Sampai beberapa orang sudah keluar dan masuk kakus, mareka masih bertanya-tanya
dan berjawab-jawab. Dalam pada itu pikiran Si Dali berjalan ke masa lalu yang
sudah lama sekali.
Nuan punya saudara kembar, Nain namanya. Untuk menandai perbedaannya,
yang satu tidak segempal yang lain. Kemana-mana selalu bersama. Kata orang,
orang bersaudara kembar sering punya selera yang sama. Termasuk terhadap
perempuan. Kata orang, itu baru ketahuan kemudian. Yaitu ketika terjadi
persaingan untuk mendapati hati seorang gadis.
Yang menjadi idola pada awal revolusi, terutama oleh para gadis, ialah
prajurit yang dipinggangnya tergantung pedang samurai dan kakinya dibalut
kaplars. Nuan dan Nain yang hanya dapat pangkat sersan satu dengan tugas
sebagai pelatih TKR bagi prajurit baru. Karena pangkatnya yang rendah, mereka
tidak berhak memakai kedua perangkat perwira yang bergengsi itu. Keduanya pun
sama merasa tidak mendapat perhatian Si Wati, gadis di sebelah rumahnya. Dan
ketika Komandan Pasukan Hizbullah, Kolonel Hasan, mengajak bergabung dengan
pangkat letnan dua, Nuan meninggalkan tugasnya dari TKR. Agar dapat pangkat
yang sama Nain pun bergabung dengan Tentera Merah Indonesia.
“Apalah arti perbedaan pasukan. Yang penting sama jadi letnan, sama
punya pedang samurai dan pakai kaplars.” kata mereka sambil menyangka Wati akan
mulai punya perhatian.
Kian lama bergabung dengan pasukan yang berbeda idiologi perjuangan
itu, malah menumbuhkan perseteruan diam dalam diri keduanya. Sekaligus
menimbulkan persaingan dalam merebut hati Wati. Akan tetapi belum ada yang
berani menebarkan jala untuk mendapat Wati. Nuan selalu bicara tentang perang
jihad bila bertandang ke rumah Wati. Sedangkan Nain bicara tentang revolusi rakyat.
Mereka pernah berdebat di depan Wati untuk membenarkan tujuan perjuangan
masing-masing. Tapi lebih sering datang sendiri-sendiri karena memang tidak
punya waktu senggang yang sama. Tentu saja pada kesempatan itu mereka saling
membanggakan pasukan masing-masing.
Nuan-lah yang akhirnya berhasil merebut Wati. Itu terjadi setelah
pemerintah melakukan kebijaksanaan rasionalisasi dengan menggabungkan seluruh
kesatuan pejuang ke dalam TNI. Oleh kebijaksanaan pemerintah itu, pangkat semua
perwira di luar TNI diturunkan dua tingkat. Nuan mendapat tugas baru sebagai
staf pada bagian logistik, sedang Nain dalam kesatuan tempur di front. Keduanya
tetap sama membanggakan tugasnya masing-masing kepada Wati, meski pedang
samurai dan kaplars tidak lagi berhak mereka pakai.

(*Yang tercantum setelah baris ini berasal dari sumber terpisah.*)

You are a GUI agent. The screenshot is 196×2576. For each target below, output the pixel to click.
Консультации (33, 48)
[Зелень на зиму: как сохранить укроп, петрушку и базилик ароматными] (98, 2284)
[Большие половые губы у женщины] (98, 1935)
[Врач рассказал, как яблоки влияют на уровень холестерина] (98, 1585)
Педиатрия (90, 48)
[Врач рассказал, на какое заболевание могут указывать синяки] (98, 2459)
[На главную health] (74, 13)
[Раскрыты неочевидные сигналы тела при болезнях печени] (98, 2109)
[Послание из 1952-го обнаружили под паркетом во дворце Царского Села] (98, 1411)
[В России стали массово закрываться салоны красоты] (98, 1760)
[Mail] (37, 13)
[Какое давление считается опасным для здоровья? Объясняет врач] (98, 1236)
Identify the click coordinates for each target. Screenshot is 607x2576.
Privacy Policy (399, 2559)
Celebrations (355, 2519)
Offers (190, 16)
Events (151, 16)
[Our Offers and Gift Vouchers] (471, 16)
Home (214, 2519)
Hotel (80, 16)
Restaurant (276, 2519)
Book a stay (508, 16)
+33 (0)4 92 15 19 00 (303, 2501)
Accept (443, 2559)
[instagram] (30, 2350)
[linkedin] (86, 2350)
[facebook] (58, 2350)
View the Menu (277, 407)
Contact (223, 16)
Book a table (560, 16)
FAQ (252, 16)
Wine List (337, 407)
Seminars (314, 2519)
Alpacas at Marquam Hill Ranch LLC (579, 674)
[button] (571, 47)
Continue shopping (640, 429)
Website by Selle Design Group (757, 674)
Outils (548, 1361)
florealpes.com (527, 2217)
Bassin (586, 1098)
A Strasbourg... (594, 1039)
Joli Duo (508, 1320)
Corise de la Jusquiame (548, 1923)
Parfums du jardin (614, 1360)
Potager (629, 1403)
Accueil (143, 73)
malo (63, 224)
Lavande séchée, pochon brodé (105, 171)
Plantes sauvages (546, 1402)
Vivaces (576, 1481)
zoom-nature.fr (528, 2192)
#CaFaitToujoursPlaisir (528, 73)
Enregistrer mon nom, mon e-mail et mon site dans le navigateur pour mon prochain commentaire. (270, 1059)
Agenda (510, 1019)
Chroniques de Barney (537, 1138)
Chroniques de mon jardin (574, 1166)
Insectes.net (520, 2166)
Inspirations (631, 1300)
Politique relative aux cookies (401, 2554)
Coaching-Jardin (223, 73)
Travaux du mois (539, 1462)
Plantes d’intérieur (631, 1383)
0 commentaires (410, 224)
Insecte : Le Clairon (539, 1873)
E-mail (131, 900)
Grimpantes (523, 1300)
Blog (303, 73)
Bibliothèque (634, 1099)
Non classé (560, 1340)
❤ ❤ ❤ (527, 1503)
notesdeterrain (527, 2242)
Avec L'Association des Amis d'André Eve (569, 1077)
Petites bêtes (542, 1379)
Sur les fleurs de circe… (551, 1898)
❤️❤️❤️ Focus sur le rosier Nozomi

Ayah Wati berpandangan praktis dalam menenetapkan siapa yang akan jadi
jodoh anaknya. Katanya: “Perwira bagian logistik akan lebih menjamin kebutuhan
hidup rumah tanggamu. Sedangkan perwira di front lebih memungkinkan kau cepat
jadi janda.”
“Padahal engkau membalas ciumanku. Tapi Nuan yang kau jadikan suami.”
tempelak Nain kepada Wati.
“Apa dayaku, kalau ayah mau Nuan?” jawab Wati dengan nada yang memelas.
Nain sudah terlatih bersikap radikal, baik karena ikut Tentera Merah,
maupun lama di front, Wati dirangkulnya erat. Dan mereka bergumul dengan dada
masing-masing bergemuruh. Dan ketika akan melampaui tapal batas, Wati sadar
bahwa dia telah jadi isteri Nuan. Pergumulan pun reda. Semenjak itu mereka
tidak pernah bertemu lagi. Karena kesatuan Nain sering berpindah-pindah dari
satu pulau ke pulau lain yang dilanda kemelut militer akibat para perwira tidak
puas terhadap kebijaksanaan politik kemeliteran sehabis revolusi. Yaitu
menerima pasukan KNIL dengan kepangkatan yang utuh, tapi menurunkan pangkat dua
tingkat pasukan yang berjuangan.
Ketika kemelut militer berjangkit dalam bentuk peristiwa PRRI, sekali
lagi kesatuan Nain ditugaskan menumpasnya. Sedangkan Nuan yang ikut PRRI mundur
ke hutan. Tapi Wati tinggal di kota. Ketika Nain datang mendapati Wati, yang
ketika itu telah beranak dua, api dalam dada keduanya menyala lagi. Mereka
bergumul lagi. Berulang kali. Api dalam dada Nain bercampur aduk dendam antara
cinta tercuri dengan permusuhan idiologi dengan saudara kembarnya. Menurut
Wati, meski bernafsu dia hanya menjalaninya dengan perimbangan: daripada
melayani prajurit lain yang lagi mabuk kemenangan, lebih baik menerima Nain
yang sekaligus menjadi pelindung. Pikiran dan perasaan yang berancuan moral,
dia tekan jauh ke dalam lubuk hatinya. Bila mengambang menjadi jeritan, diredam
oleh keharusan berdamai dengan situasi.
Akhirnya setelah kalah perang, Nuan kembali bergabung ke TNI dengan
pangkat baru yang diturunkan lagi dua tingkat, menjadi pembantu letnan. Dia
bertatapan dengan Nain yang sudah kapten yang menang perang, dihadapan Wati.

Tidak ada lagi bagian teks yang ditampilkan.